Ce passage au début du roman qui fait presque six cents pages nous donne une idée de l'humour de l'auteur et de son goût pour la transgression.
Gibreel croit en Dieu mais il est vite déçu par son absence. L'auteur ne manque pas d'ironie encore quand il traite, à travers son personnage, de l'existence de Dieu :
« Il comprit qu'il parlait dans le vide, qu'il n'y avait absolument personne, et c'est alors qu'il se sentit bête comme il ne l'avait jamais été de sa vie, et il commença à prier l'absence, Ya Allah, soit là nom de Dieu, existe. Mais il ne sentait rien, rien, rien, et un jour il découvrit qu'il n'avait plus besoin que quelque chose existe pour sentir{244}. »
Rushdie ne se moque pas seulement d'Allah, Dieu des musulmans, mais aussi de « ses filles » : al-Lat, al-Uzza et al-Manat, les déesses du panthéon pré-islamique. Il fait de même avec les divinités indiennes. En bon athée, il règle ses comptes avec toute sorte de croyances. Dans le passage où il décrit la vision de Gibreel en proie aux hallucinations, Dieu se manifeste, s'exhibe même, sous la forme d'un pauvre vieillard qui porte des lunettes et une barbe poivre et sel assez courte. Il n'est pas le Tout-Puissant comme on pourrait l'imaginer mais un homme « assez trapu » qui perd ses cheveux, c'est-à-dire une caricature dépourvue de toute transcendance. Quant à Allah, l'auteur, avec sa manière extravagante et sarcastique de traiter les divinités, ne l'épargne pas :
« Ici il y a un Dieu qui s'appelle Allah (ce qui signifie simplement, le dieu). Demandez aux habitants de Jahilia et ils reconnaîtront que ce type a une sorte d'autorité générale, mais il n'est pas très populaire : c'est un généraliste à une époque de statues spécialistes{245}. »

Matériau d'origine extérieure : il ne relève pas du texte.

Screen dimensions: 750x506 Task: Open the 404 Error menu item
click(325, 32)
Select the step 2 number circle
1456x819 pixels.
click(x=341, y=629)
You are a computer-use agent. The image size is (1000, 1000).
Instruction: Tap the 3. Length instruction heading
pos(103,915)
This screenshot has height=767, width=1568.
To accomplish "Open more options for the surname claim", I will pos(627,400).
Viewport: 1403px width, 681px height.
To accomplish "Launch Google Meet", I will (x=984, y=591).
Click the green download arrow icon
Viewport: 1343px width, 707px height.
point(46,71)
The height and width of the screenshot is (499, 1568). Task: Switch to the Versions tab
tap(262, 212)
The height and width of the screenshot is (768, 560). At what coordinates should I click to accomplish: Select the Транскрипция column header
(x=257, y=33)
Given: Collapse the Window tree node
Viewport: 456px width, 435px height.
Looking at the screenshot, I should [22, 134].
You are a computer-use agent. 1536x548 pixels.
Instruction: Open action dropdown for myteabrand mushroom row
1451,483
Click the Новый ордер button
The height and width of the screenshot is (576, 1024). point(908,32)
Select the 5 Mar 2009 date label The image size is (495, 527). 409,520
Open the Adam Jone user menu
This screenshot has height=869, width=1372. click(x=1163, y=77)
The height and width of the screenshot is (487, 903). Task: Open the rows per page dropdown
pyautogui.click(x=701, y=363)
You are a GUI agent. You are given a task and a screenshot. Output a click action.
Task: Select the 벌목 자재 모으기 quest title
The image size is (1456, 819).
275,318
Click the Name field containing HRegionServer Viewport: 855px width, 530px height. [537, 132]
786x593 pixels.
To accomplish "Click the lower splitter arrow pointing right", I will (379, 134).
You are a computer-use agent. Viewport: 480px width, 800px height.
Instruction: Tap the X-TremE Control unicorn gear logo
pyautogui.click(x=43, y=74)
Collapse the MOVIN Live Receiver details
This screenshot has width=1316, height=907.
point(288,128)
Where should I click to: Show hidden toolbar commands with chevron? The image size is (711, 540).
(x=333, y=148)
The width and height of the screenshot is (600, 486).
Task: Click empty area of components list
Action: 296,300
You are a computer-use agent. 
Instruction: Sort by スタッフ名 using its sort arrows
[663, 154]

Quand on s'en prend à Allah de cette façon, on ne peut éviter de s'en prendre à son Messager. Mais contrairement à l'attente du lecteur qui n'est pas dupe, Salman Rushdie dépeint au début un portrait de Mahomet tout à fait conforme à la tradition. Malgré l'interdiction de la représentation humaine dans l'islam, il se réfère aux sources anciennes pour nous familiariser avec un homme ayant de « nobles traits » selon l'expression de l'imam Al-Tirmidhi{246}. Il a « l'air comme il faut, haut front, bec d'aigle, épaules larges, hanches étroites. Taille moyenne, sombre, habillé de deux morceaux de tissu uni, de quatre aunes chacun, un drapé autour du corps, l'autre jeté sur l'épaule. De grands yeux ; de longs cils comme ceux d'une fille{247} ». Mais l'ironie intervient tout de suite après quand il décrit comment « l'homme d'affaires » escalade les rochers pour atteindre la grotte du mont Hira où il rencontrera l'Ange Gabriel. « Ça c'est un homme, écrit-il, pas un de ces usuriers mous. Et oui, il faut le dire encore : tous les pachas des affaires ne s'en vont pas dans la nature, là-haut sur le mont Cone, parfois pendant un mois d'affilée, simplement pour être seul (...) Notre escaladeur de montagne, le solitaire motivé par le prophit, va devenir celui qui fait peur aux enfants moyenâgeux, le synonyme du diable : Mahound{248} ».
Dans ce passage comme dans d'autres qui relatent la vie de Mahomet, l'auteur suit de très près la sîra tout en faisant de cette « légende dorée » un récit burlesque. Il pousse la provocation jusqu'à son paroxysme quand il attribue aux filles qui travaillent dans un bordel de la Mecque les noms des épouses du Prophète. Ce dernier semble être une cible pour Rushdie comme au Moyen Âge pour ses détracteurs qui le traitaient d'hérétique mais aussi de luxurieux.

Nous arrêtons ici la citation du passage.